WORK INSTRUCTION: Give back every entry, exactly as written.

------------------------------------------------------------

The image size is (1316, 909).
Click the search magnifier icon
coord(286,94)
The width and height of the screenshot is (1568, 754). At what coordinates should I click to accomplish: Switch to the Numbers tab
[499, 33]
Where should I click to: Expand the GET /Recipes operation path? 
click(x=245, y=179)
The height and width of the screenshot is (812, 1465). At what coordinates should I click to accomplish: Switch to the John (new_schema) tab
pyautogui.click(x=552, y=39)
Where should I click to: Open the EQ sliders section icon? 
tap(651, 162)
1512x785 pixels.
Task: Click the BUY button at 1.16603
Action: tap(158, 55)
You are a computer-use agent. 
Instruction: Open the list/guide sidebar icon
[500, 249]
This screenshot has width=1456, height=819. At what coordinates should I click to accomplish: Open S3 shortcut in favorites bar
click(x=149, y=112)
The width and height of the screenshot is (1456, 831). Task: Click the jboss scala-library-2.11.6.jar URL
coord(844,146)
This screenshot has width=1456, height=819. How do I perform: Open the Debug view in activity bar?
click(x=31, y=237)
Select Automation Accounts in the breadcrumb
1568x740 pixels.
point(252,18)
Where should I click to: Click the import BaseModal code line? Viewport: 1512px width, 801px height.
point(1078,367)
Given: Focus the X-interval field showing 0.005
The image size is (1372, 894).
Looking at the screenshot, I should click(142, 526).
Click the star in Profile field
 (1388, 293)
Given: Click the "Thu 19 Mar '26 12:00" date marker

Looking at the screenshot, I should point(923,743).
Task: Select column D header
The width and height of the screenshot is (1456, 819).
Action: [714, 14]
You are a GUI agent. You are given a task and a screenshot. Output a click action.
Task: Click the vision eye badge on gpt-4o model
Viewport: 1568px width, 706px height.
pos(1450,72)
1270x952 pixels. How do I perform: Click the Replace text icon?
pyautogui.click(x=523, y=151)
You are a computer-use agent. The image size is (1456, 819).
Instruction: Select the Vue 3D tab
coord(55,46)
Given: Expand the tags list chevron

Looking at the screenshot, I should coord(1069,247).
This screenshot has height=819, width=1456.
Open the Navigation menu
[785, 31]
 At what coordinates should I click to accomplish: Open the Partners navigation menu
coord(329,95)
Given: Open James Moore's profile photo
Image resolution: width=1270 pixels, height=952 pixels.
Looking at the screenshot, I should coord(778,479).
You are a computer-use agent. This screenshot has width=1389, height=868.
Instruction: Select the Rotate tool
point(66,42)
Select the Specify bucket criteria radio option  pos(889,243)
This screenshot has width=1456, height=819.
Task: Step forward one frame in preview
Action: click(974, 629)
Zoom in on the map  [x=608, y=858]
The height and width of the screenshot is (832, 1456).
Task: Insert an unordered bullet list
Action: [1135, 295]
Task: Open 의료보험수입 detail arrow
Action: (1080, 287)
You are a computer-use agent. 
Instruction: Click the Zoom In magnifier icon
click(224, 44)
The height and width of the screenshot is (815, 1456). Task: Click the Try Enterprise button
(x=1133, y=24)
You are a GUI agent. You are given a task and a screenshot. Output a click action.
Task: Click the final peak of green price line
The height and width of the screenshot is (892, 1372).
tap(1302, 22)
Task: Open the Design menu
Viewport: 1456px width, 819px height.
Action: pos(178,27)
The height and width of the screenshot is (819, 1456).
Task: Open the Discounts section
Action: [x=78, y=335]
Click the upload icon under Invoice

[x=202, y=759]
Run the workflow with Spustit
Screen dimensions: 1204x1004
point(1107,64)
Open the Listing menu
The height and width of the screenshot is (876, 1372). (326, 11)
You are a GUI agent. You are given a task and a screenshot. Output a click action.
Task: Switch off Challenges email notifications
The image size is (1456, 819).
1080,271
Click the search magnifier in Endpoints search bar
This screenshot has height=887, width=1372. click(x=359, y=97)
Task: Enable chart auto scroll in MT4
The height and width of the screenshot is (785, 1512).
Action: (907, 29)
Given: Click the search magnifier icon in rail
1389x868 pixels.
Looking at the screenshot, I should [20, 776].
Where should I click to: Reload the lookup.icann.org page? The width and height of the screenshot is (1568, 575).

------------------------------------------------------------

RESPONSE TO THIS EXERCISE:
The image size is (1316, 909).
Click the search magnifier icon
coord(286,94)
The width and height of the screenshot is (1568, 754). At what coordinates should I click to accomplish: Switch to the Numbers tab
[499, 33]
Where should I click to: Expand the GET /Recipes operation path? 
click(x=245, y=179)
The height and width of the screenshot is (812, 1465). At what coordinates should I click to accomplish: Switch to the John (new_schema) tab
pyautogui.click(x=552, y=39)
Where should I click to: Open the EQ sliders section icon? 
tap(651, 162)
1512x785 pixels.
Task: Click the BUY button at 1.16603
Action: tap(158, 55)
You are a computer-use agent. 
Instruction: Open the list/guide sidebar icon
[500, 249]
This screenshot has width=1456, height=819. At what coordinates should I click to accomplish: Open S3 shortcut in favorites bar
click(x=149, y=112)
The width and height of the screenshot is (1456, 831). Task: Click the jboss scala-library-2.11.6.jar URL
coord(844,146)
This screenshot has width=1456, height=819. How do I perform: Open the Debug view in activity bar?
click(x=31, y=237)
Select Automation Accounts in the breadcrumb
1568x740 pixels.
point(252,18)
Where should I click to: Click the import BaseModal code line? Viewport: 1512px width, 801px height.
point(1078,367)
Given: Focus the X-interval field showing 0.005
The image size is (1372, 894).
Looking at the screenshot, I should click(142, 526).
Click the star in Profile field
 (1388, 293)
Given: Click the "Thu 19 Mar '26 12:00" date marker

Looking at the screenshot, I should point(923,743).
Task: Select column D header
The width and height of the screenshot is (1456, 819).
Action: [714, 14]
You are a GUI agent. You are given a task and a screenshot. Output a click action.
Task: Click the vision eye badge on gpt-4o model
Viewport: 1568px width, 706px height.
pos(1450,72)
1270x952 pixels. How do I perform: Click the Replace text icon?
pyautogui.click(x=523, y=151)
You are a computer-use agent. The image size is (1456, 819).
Instruction: Select the Vue 3D tab
coord(55,46)
Given: Expand the tags list chevron

Looking at the screenshot, I should coord(1069,247).
This screenshot has height=819, width=1456.
Open the Navigation menu
[785, 31]
 At what coordinates should I click to accomplish: Open the Partners navigation menu
coord(329,95)
Given: Open James Moore's profile photo
Image resolution: width=1270 pixels, height=952 pixels.
Looking at the screenshot, I should coord(778,479).
You are a computer-use agent. This screenshot has width=1389, height=868.
Instruction: Select the Rotate tool
point(66,42)
Select the Specify bucket criteria radio option  pos(889,243)
This screenshot has width=1456, height=819.
Task: Step forward one frame in preview
Action: click(974, 629)
Zoom in on the map  [x=608, y=858]
The height and width of the screenshot is (832, 1456).
Task: Insert an unordered bullet list
Action: [1135, 295]
Task: Open 의료보험수입 detail arrow
Action: (1080, 287)
You are a computer-use agent. 
Instruction: Click the Zoom In magnifier icon
click(224, 44)
The height and width of the screenshot is (815, 1456). Task: Click the Try Enterprise button
(x=1133, y=24)
You are a GUI agent. You are given a task and a screenshot. Output a click action.
Task: Click the final peak of green price line
The height and width of the screenshot is (892, 1372).
tap(1302, 22)
Task: Open the Design menu
Viewport: 1456px width, 819px height.
Action: pos(178,27)
The height and width of the screenshot is (819, 1456).
Task: Open the Discounts section
Action: [x=78, y=335]
Click the upload icon under Invoice

[x=202, y=759]
Run the workflow with Spustit
Screen dimensions: 1204x1004
point(1107,64)
Open the Listing menu
The height and width of the screenshot is (876, 1372). (326, 11)
You are a GUI agent. You are given a task and a screenshot. Output a click action.
Task: Switch off Challenges email notifications
The image size is (1456, 819).
1080,271
Click the search magnifier in Endpoints search bar
This screenshot has height=887, width=1372. click(x=359, y=97)
Task: Enable chart auto scroll in MT4
The height and width of the screenshot is (785, 1512).
Action: (907, 29)
Given: Click the search magnifier icon in rail
1389x868 pixels.
Looking at the screenshot, I should [20, 776].
Where should I click to: Reload the lookup.icann.org page? The width and height of the screenshot is (1568, 575).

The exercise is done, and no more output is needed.